Actual TCP Transfer Time 
TCP Transfer Time Ratio = ------------------------- 
Ideal TCP Transfer Time 


The Ideal TCP Transfer Time is derived from the Maximum Achievable 
TCP Throughput, which is related to the BB and Layer 1/2/3/4 
overheads associated with the network path. The following sections 
provide derivations for the Maximum Achievable TCP Throughput and 
example calculations for the TCP Transfer Time Ratio. 


4.1.1. Maximum Achievable TCP Throughput Calculation 


This section provides formulas to calculate the Maximum Achievable 
TCP Throughput, with examples for T3 (44.21 Mbps) and Ethernet. 

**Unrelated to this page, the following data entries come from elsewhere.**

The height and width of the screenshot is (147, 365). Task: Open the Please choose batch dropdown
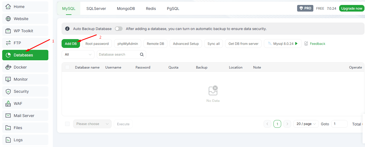click(x=92, y=124)
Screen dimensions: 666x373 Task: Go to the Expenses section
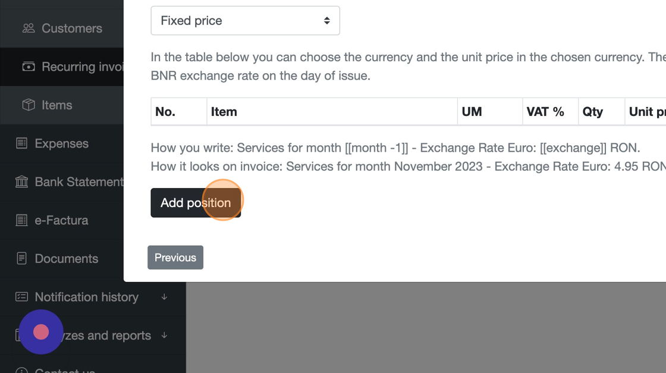(x=61, y=143)
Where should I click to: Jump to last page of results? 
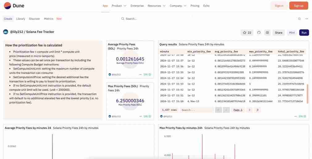pyautogui.click(x=258, y=110)
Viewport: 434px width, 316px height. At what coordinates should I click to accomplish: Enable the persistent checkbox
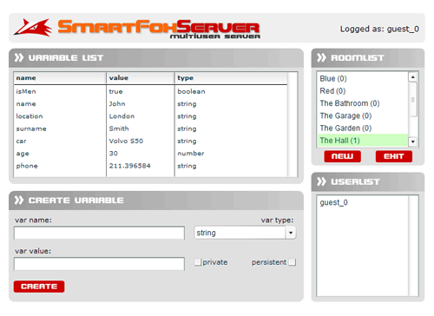pos(293,262)
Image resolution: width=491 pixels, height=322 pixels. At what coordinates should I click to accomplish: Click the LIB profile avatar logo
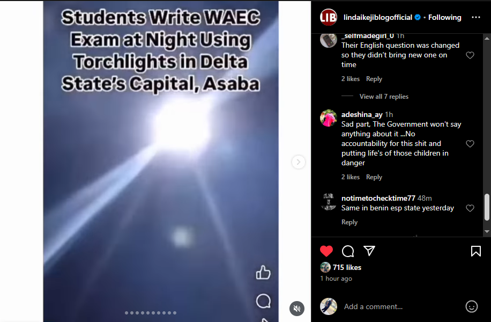coord(328,17)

All calculations are based on IP version 4 with TCP/IP headers of 20 
Bytes each (20 for TCP + 20 for IP) within an MTU of 1500 Bytes. 


First, the maximum achievable Layer 2 throughput of a T3 interface is 
limited by the maximum quantity of Frames Per Second (FPS) permitted 
by the actual physical layer (Layer 1) speed. 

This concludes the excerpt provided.